Self-love is a tricky issue, and the right amount of it has always depended on perspective. I have healthy self-esteem; you’re a bit full of yourself; he’s a total narcissist. But in a world where you can buy a stick to hold your phone at the approved distance to take a photograph of yourself, has it all gone a bit too far? And if so, how did that happen?

Will Storr’s thoughtful and engaging book Selfie: How We Became So Self-Obsessed and What It’s Doing to Us comes at the idea of the human self’s relationship with itself from many angles. Early on, he stays in a Scottish monastery and decides that spending one’s time this way in the hope of heavenly reward constitutes “a lifetime of self-obsession”, which seems fair enough — at least for these monks who don’t do anything useful in the community, such as brewing beer.

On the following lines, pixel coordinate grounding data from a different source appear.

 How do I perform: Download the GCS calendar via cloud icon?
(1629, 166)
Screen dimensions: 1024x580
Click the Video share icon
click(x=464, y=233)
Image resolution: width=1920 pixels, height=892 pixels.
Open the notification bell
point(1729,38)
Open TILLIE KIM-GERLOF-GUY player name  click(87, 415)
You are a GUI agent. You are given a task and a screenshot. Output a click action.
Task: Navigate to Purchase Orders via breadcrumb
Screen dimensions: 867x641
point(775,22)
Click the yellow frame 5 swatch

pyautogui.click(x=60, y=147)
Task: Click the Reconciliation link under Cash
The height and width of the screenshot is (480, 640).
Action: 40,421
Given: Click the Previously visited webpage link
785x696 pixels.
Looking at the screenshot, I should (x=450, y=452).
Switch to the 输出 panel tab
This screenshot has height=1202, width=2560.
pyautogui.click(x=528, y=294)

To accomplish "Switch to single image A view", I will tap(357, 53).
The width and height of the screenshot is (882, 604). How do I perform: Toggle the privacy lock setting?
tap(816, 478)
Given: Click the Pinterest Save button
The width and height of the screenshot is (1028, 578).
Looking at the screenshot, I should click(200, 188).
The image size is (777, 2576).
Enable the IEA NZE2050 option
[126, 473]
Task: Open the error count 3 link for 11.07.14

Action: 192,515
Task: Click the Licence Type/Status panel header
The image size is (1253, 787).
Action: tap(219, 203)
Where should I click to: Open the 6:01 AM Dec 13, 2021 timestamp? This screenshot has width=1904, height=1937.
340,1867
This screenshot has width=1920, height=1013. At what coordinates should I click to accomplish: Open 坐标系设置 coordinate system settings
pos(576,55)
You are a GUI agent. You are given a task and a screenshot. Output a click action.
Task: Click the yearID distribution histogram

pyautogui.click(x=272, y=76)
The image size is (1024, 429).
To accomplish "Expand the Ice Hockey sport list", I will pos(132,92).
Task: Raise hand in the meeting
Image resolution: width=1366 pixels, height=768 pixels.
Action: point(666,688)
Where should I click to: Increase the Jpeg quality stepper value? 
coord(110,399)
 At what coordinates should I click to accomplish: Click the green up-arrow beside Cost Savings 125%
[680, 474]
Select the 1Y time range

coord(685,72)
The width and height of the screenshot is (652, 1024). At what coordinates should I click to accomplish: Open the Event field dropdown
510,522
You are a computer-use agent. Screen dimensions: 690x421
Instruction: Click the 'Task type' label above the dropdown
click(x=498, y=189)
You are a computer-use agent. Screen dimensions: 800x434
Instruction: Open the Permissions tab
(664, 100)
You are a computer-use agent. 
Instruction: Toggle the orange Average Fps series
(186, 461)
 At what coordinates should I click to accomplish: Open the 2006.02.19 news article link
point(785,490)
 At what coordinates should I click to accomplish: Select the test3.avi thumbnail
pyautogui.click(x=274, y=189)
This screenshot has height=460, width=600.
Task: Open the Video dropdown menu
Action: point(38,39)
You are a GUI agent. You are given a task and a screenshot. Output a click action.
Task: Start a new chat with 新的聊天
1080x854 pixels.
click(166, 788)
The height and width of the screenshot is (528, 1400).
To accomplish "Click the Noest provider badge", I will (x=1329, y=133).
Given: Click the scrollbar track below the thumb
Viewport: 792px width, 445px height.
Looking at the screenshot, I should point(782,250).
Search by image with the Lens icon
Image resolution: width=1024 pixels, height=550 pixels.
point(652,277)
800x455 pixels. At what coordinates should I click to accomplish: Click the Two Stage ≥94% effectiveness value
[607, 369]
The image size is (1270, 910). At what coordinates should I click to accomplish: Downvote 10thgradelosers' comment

Then he interviews a former East End villain called “John”, a bouncer who later found God. Violent aggression such as John’s, it has long been said, is somehow a product of low self-esteem. Instead, psychologists tell Storr that it is commonly a response to “threatened egotism.” This leads us to the central strand of his book, which is that high self-esteem per se is not actually all that desirable. As one scientist remarks: “Actually people with high self-esteem are pretty insufferable.” Which is unfortunate if true, because for decades it was official policy to increase it for everyone.

Storr’s account begins in the 1960s, with the establishment in California of the Esalen Institute, a site of therapeutic hippy self-discovery founded by devotees of “humanistic psychology”, which more or less says that people’s hang-ups are caused by not being true to their authentic feelings. Storr visits the institute, which is still going today, and paints a wonderfully funny picture of how he is encouraged to give his grouchiness full reign. For a time, this is liberating. The funny thing is, though, that the fun doesn’t last, and it comes as a huge relief for the author to be nice to everyone again.

The problem with the idea of being your authentic self, Storr decides, is that you almost certainly don’t have a single authentic self. And if it is true, as Aristotle reckoned, that you become what you habitually do, then encouraging people to be [jerks] is simply going to produce a lot of new [jerks].

That is what Storr reckons happened when promoting “self-esteem” got on the official political agenda in the 1980s and ’90s, both in the United States and the United Kingdom. More self-esteem was said to be the key to improving educational performance and curing all kinds of social ills, from drug and alcohol abuse to welfare dependency and crime. Promoting self-esteem became central to educational policy. But in fact, the only reliable correlation between higher self-esteem and better outcomes is with exam results, and it turns out that — as you might expect — high self-esteem follows good exam results, rather than causing them.

And what about the internet? Storr provides some telling comedy vignettes from his stay in a house full of Silicon Valley entrepreneurs. One young man runs an asteroid-mining company that has not, to date, mined any asteroids. “It’s never been tried, this pure libertarianism that Ayn Rand was promoting,” he complains to Storr. “What we need is a chance to give it a go.” He wants to try it in space — that sounds best for everyone.

Storr also interviews a young woman who takes selfies all day and posts them to Instagram with captions such as “Hypnotising, mesmerising me.” Her family background conforms to the theory Storr promotes that “parental overpraise” — constantly telling a child he or she is wonderfully special and so forth — predicts higher scores on tests for narcissism. This leads him to wonder whether all the various developments he has documented have led to the creation of an entire “generation of narcissists.”

This is tricky terrain. The word “narcissist” still carries a strong tone of moral disapproval, yet the young selfie-taking woman is evidently a victim of the culture she has grown up in rather than simply a horrible egotist. Storr is sympathetic to her, but it’s worth pointing out that the suggestion that an entire new generation of young people is selfish is the kind of thing that the grumpy middle-aged have been saying since time immemorial. And recently, quite a few of the young seem to have found time away from selfie-taking to vote for decidedly anti-neoliberal policies. So, although Storr’s cultural history is fascinating and often persuasive, his diagnosis of where we are now might well be too pessimistic. Of course, I quite fancy myself for saying so.